Mesenchymal stem cells (MSCs) are among the most investigated and potent types of cells in regenerative medicine. Their highly proliferative and multipotent differentiation capacities make them one of the most investigated and promising cell types for cell-based therapies. Many studies have shown that when MSCs are cultivated in vitro in traditional 2D systems, they gradually lose their differentiation and proliferative potentials and their immunogenicity is altered. The study and development of advanced 3D cultivation techniques aims to provide more physiologic culture conditions and better preserve the in vivo characteristics and functionalities of the cells. A very intriguing method for 3D cultivation is the use of cell-laden biomaterials.

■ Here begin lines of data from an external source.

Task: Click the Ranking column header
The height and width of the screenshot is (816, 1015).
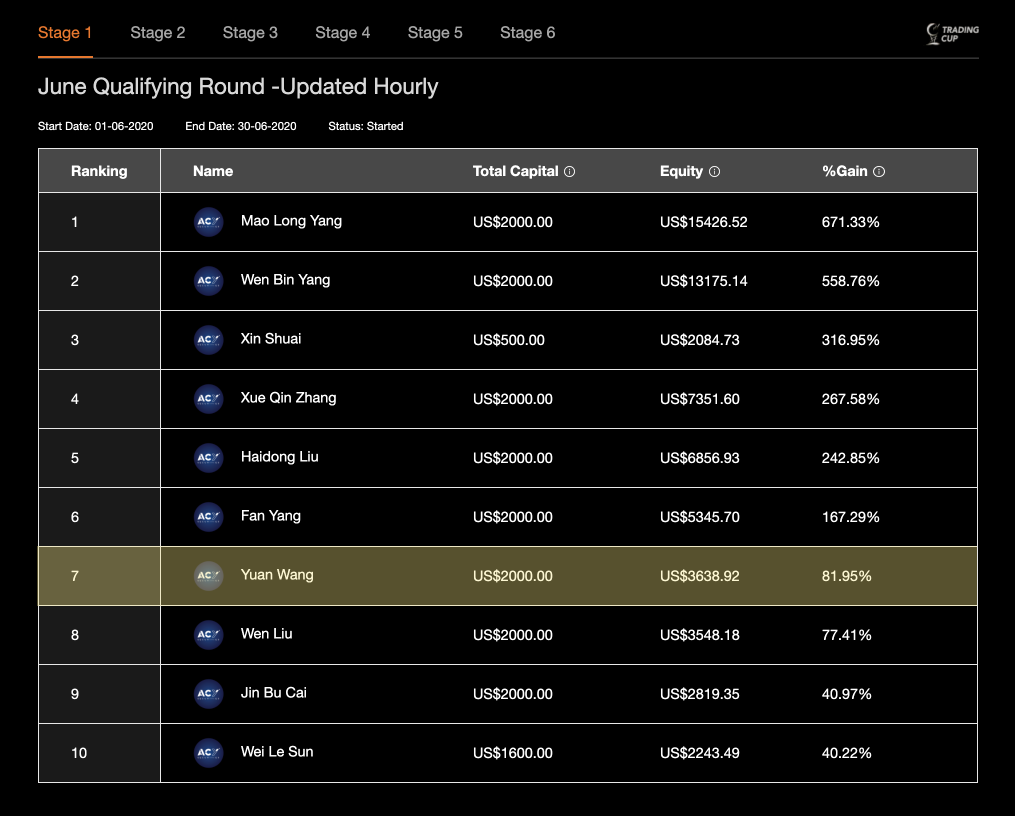Action: 99,171
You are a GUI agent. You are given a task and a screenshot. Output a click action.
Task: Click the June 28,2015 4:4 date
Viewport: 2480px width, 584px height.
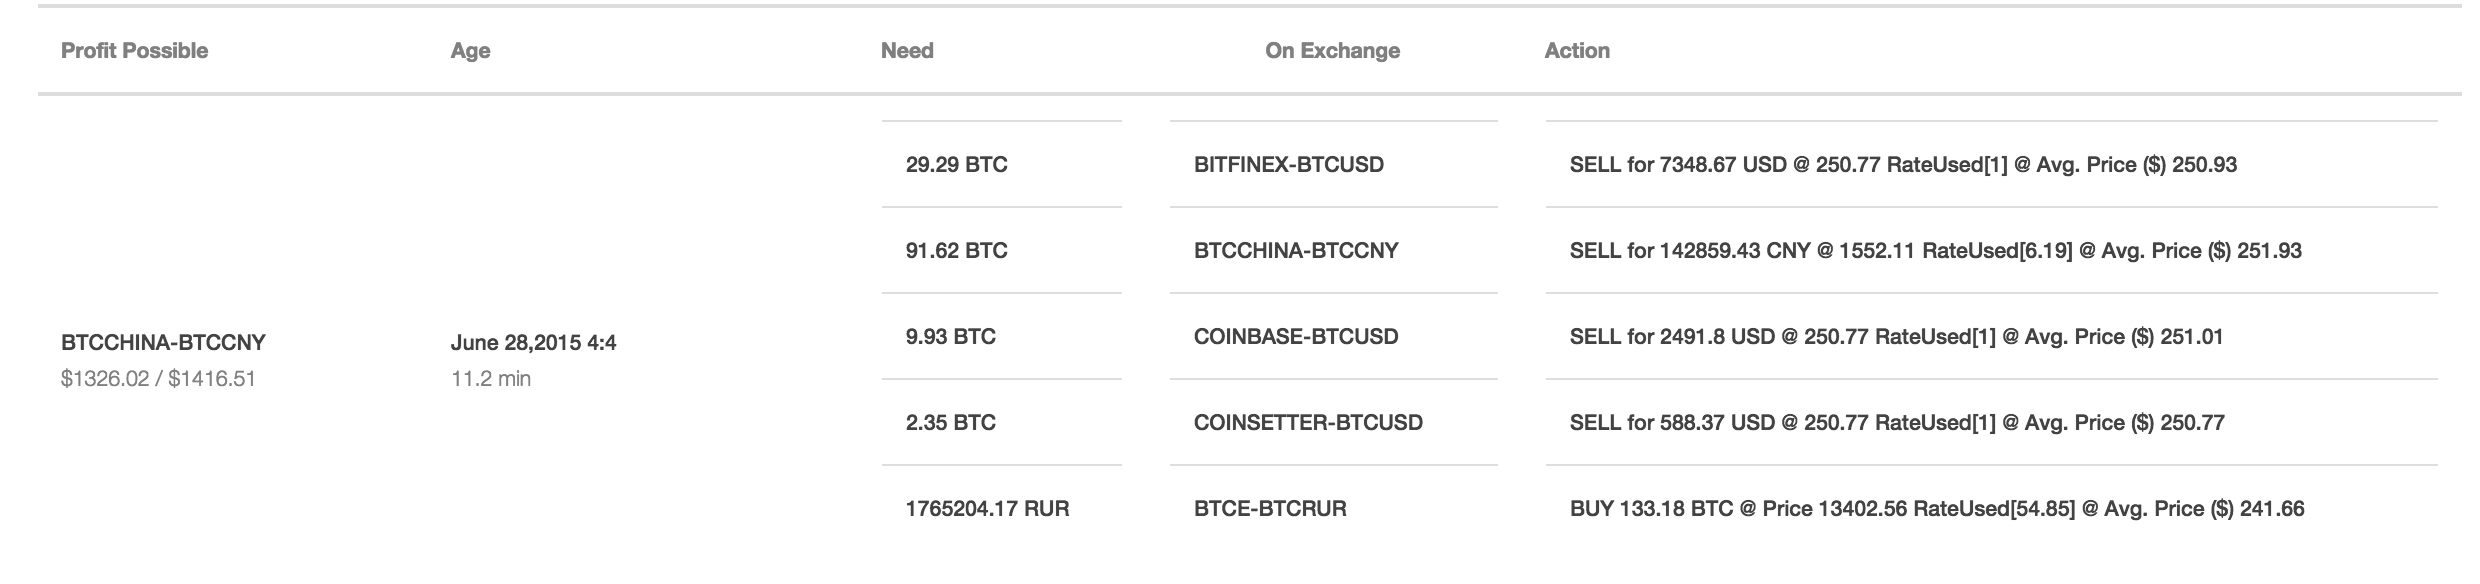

A very promising candidate biomaterial for biological applications is cellulose. Found in the cellular walls of green plants and in some bacteria, it is a highly abundant, cheap, biocompatible material with tunable chemical, mechanical and physical properties.
The aim of this project is the synthesis of cellulose-based hydrogel scaffolds with appropriate characteristics to support physiological 3D cultivation of human MSCs in vitro. The growth, proliferative, migratory and differentiation capacities, as well as the morphological and immunophenotypic changes of MSCs cultivated in the cellulosic hydrogels are evaluated under different cultivation methods and parameters.